5 is a breakdown voltage characteristic comparison diagram of transistors, in which the current and the voltage between the drain and the source are the vertical axis and the horizontal axis coordinate, respectively. 71 is a characteristic curve of an enhancement n-MOS transistor in which a conventional gate and a source are connected to a power supply ground terminal, and 73 is a characteristic curve of an enhancement n-MOS transistor in which a conventional gate is connected to a power supply voltage (Vcc) terminal and a source is floated. Characteristic curve. 75 is a characteristic curve of a depletioned n-MOS transistor in which a conventional gate is connected to a power supply ground terminal and a power supply voltage (Vcc) is connected to a source, and 77 is a gate connected to a power supply voltage (Vcc) terminal according to the present invention. And a characteristic curve of the depletion transistor with the source floated. In the figure it can be seen that the breakdown voltage of the transistor according to the present invention is the highest.

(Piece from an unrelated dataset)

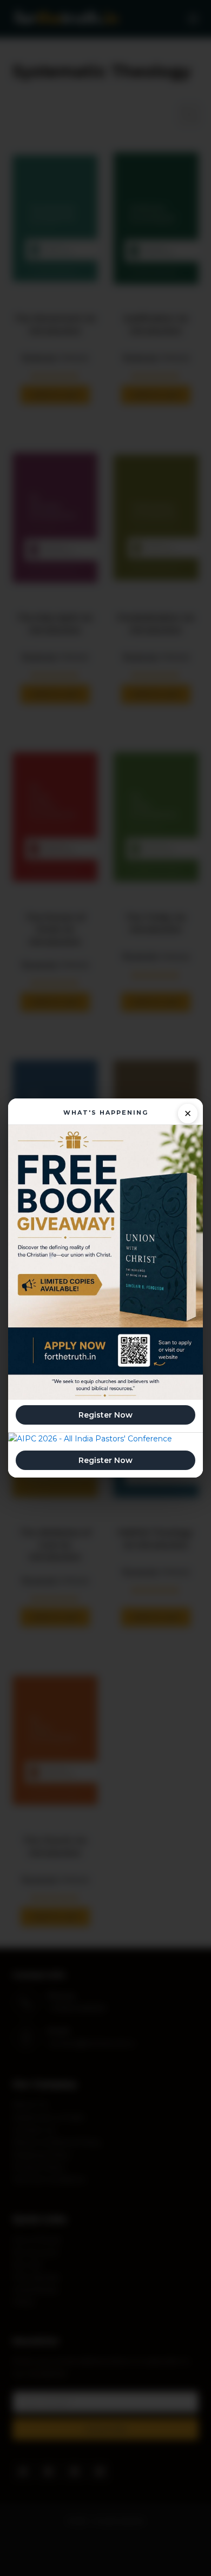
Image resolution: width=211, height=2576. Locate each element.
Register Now (105, 1415)
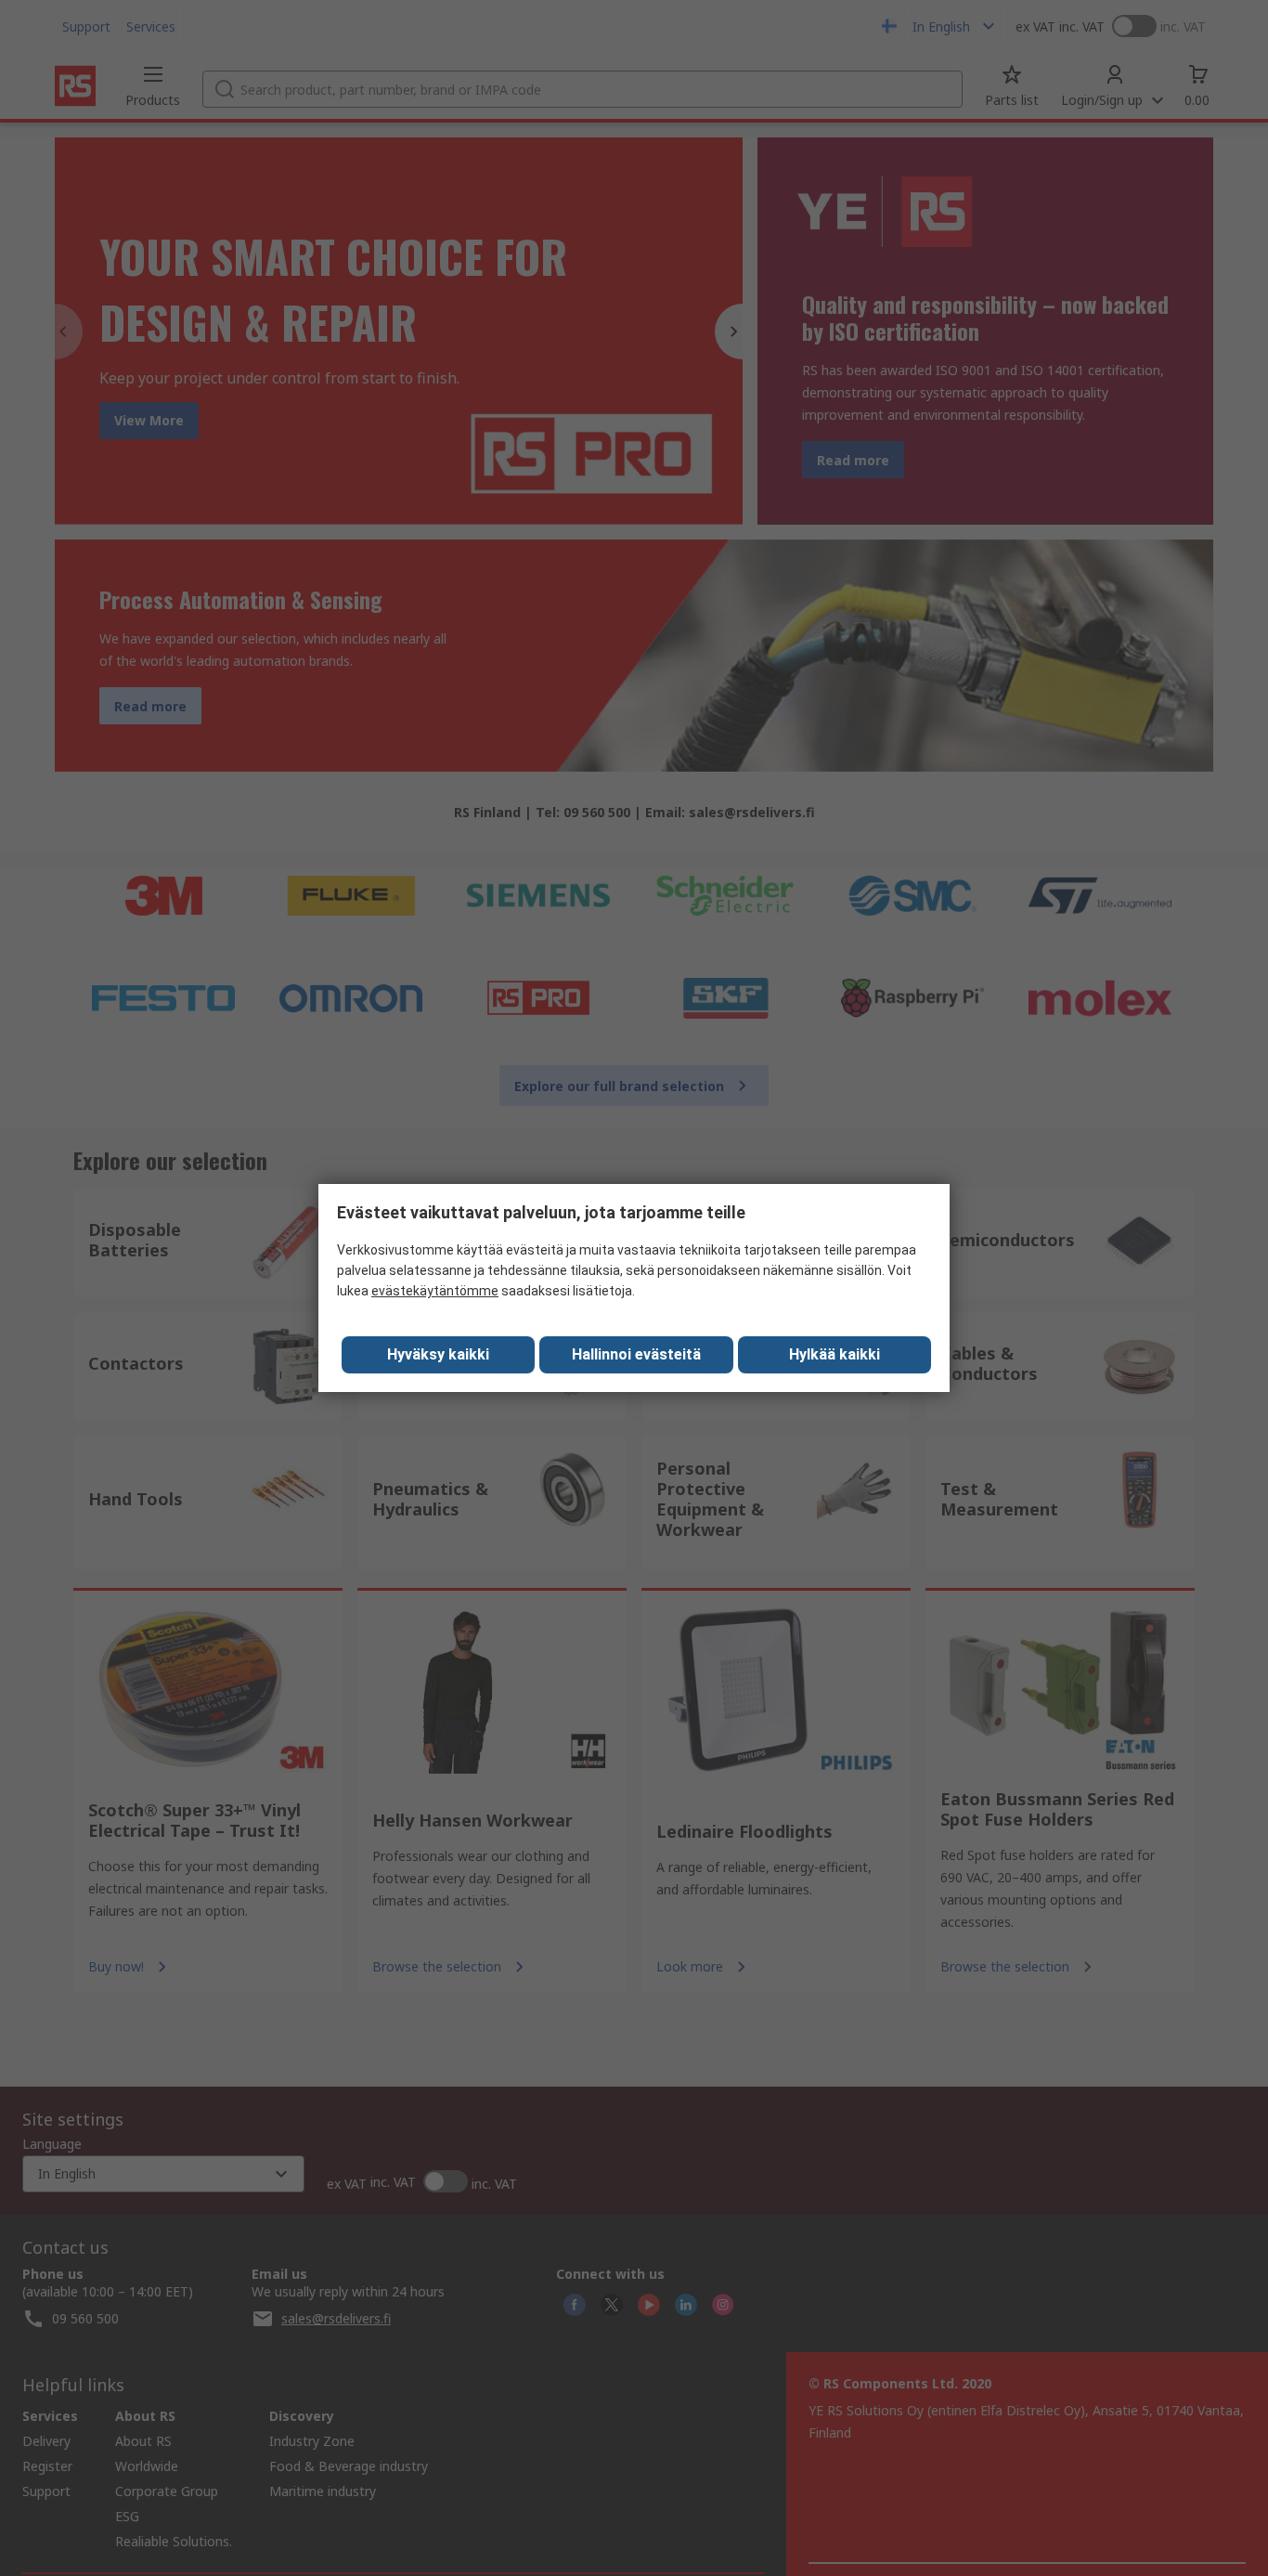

As described above, the present invention forms an enhancement type and a depletion type transistor in which channels are connected in series as a decoupling means for blocking a high voltage at an output terminal and an output voltage of a buffer means in a high voltage switch circuit, and a power supply voltage is formed at a common gate thereof. By applying Vcc), the electric field applied to the gate and the drain is relaxed when the output voltage of the high voltage switch circuit rises to the high voltage. As a result, by raising the breakdown voltage of the transistor in a circuit, a desired high voltage can be obtained at an output terminal of the high voltage switch circuit. In addition, by forming the enhancement type and depletion type transistors simultaneously in one channel, the burden on the layout can be reduced, and the semiconductor device can be highly integrated. As a result, a high voltage switch circuit having a maximum high voltage in a minimum chip area can be realized.

Claims (6)

A high voltage switch circuit comprising a buffer means for buffering an input signal and a high voltage pump circuit portion for sensing an output of the buffer means and outputting a constant voltage, wherein a high voltage switch circuit is provided between an output end of the buffer means and an input end of the high voltage pump circuit portion. A decoupling means including an enhancement type transistor and a depletion type transistor, in which channels are connected in series and gated to a power supply voltage terminal in common, and an output voltage of the buffer means is a power supply voltage level and the high voltage pump circuit part And said decoupling means electrically separating said buffer means and said high voltage pump circuit portion when an input terminal voltage is higher than said power supply voltage. The high voltage switch circuit according to claim 1, wherein the buffer means comprises a logic gate. The high voltage switch circuit according to claim 1, wherein the enhancement type and depletion type transistors comprise channel regions formed adjacent to each other under the same gate. A buffer means for buffering an input signal, a high voltage pump circuit portion for sensing an output of the buffer means, and outputting a constant voltage; A high voltage switch circuit having a decoupling transistor for electrically separating a pump circuit portion, wherein the channel region adjacent to the source of the decoupling transistor and the channel region adjacent to the drain are doped with different conductivity types. 5. The high voltage switch circuit of claim 4, wherein an enhancement transistor is formed by a channel region adjacent to a gate and a drain of the decoupling transistor, and a depletion transistor is formed by a channel region adjacent to the gate and the source. . 6. The high voltage switch circuit of claim 5, wherein the gate of the decoupling transistor is connected to a power supply voltage terminal.